Dust, heat, and a whole lot of critter scent—this elite nose work weekend had it all. We headed to a Western movie set and came home with a sharper game plan: how to spot channeling odor, decide when to finish early, and build independence without frying your dog’s brain. Along the way, we faced a classic trap—two hides on one side of a truck—and turned that miss into a concrete progression using off-leash discovery, long-line refinement, and short-leash control.
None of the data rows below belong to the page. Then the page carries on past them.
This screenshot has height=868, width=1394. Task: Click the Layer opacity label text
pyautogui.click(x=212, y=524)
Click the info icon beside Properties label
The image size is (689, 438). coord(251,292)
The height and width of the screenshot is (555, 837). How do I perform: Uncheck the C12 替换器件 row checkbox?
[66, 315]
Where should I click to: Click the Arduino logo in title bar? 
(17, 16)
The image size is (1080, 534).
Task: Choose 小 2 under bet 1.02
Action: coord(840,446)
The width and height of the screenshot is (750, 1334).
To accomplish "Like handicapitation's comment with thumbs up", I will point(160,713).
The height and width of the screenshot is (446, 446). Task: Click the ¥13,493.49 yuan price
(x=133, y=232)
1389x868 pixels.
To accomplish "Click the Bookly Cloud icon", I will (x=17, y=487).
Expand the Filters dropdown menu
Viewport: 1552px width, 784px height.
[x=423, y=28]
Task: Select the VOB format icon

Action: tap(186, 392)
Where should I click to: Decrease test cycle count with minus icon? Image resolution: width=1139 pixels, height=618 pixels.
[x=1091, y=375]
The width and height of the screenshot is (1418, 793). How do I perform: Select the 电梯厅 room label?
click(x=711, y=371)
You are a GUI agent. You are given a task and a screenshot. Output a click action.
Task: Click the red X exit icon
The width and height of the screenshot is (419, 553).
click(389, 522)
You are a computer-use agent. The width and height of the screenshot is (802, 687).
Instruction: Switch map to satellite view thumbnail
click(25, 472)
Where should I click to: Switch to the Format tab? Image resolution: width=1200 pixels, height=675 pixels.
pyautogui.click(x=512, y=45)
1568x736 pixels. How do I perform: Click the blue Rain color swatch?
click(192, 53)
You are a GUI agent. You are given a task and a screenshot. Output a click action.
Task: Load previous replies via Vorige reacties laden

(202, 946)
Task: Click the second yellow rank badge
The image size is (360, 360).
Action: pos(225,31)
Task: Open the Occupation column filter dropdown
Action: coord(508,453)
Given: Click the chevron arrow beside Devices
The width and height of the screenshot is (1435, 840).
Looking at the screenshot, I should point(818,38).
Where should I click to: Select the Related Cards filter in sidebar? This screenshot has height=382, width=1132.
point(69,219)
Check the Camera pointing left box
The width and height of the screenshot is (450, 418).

We lay out our exact drills with chairs and boxes, why we set sources deeper off the plane, and how we balance elevation work with ground hides that ride up walls and read “high.”
You’ll hear how a six-foot leash can calm a fast dog’s acceleration, how structured pre-trial exercise trims arousal without killing drive, and why “benefit from a no” is the skill that separates steady teams from spirals at elite and summit. We share the timer habits that actually help—halftime alerts, risk thresholds, and knowing when a quick finish beats burning minutes on a hide nobody solved. There’s honest talk about handler errors too, including the cheese cube heard round the leaderboard and a timeout that cost placement, plus the mindset shift from “find them all” to “bank points and build skills.”
If you’re prepping for NACSW Elite or eyeing Summit, this is a field-tested roadmap: converging odor realities, site-specific prep for schools vs desert sets, elevation progressions without guesswork, and low hides that teach patience. We’re candid, curious, and focused on decisions, not drama—so you can leave your next trial with clearer notes and a smarter plan.